**GIVEN REQUEST**
Reproduce the rows below from the first line through the line containing "Looking at the", inclusive, and omit the pictures.

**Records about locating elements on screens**
====================

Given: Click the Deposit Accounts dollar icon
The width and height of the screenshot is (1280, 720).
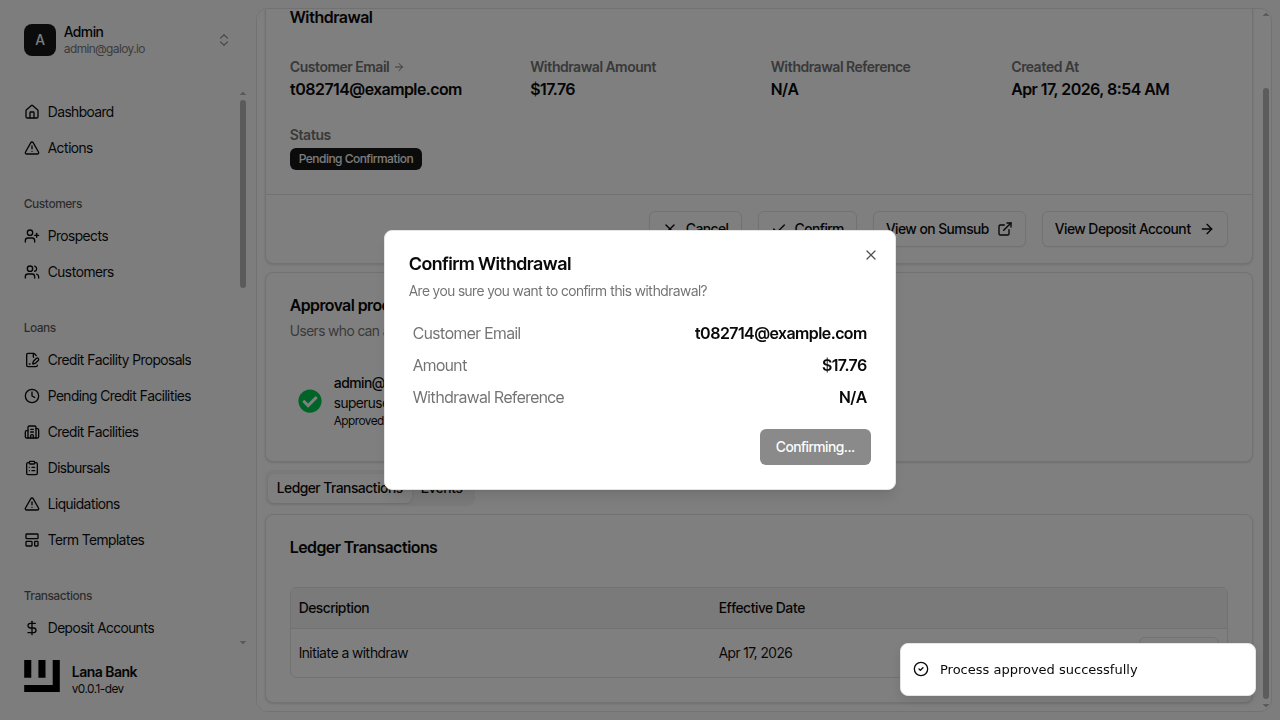Looking at the screenshot, I should pos(32,628).
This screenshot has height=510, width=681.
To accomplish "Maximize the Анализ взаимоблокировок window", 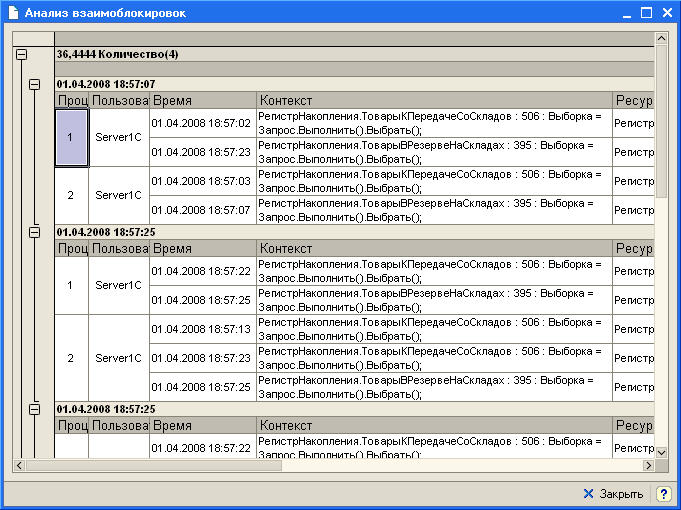I will (645, 13).
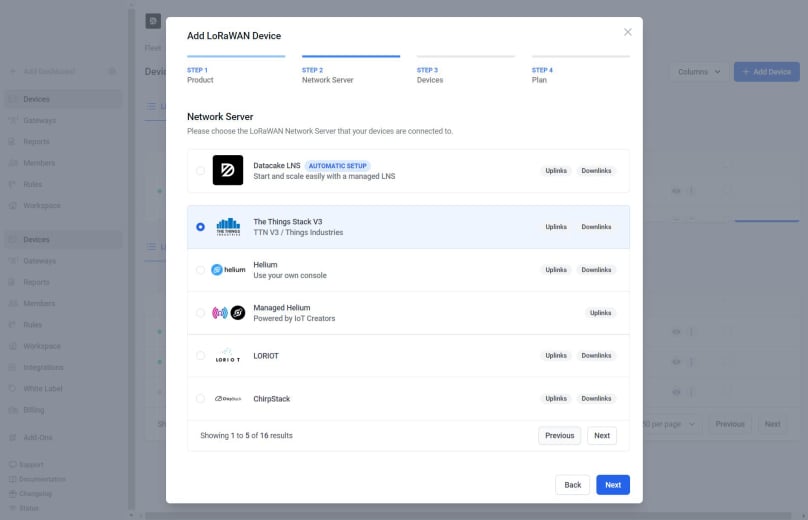Screen dimensions: 808x520
Task: Open the Columns dropdown
Action: (699, 72)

====================

**RESULT OF THE EXERCISE**
Given: Click the Deposit Accounts dollar icon
The width and height of the screenshot is (1280, 720).
Looking at the screenshot, I should pos(32,628).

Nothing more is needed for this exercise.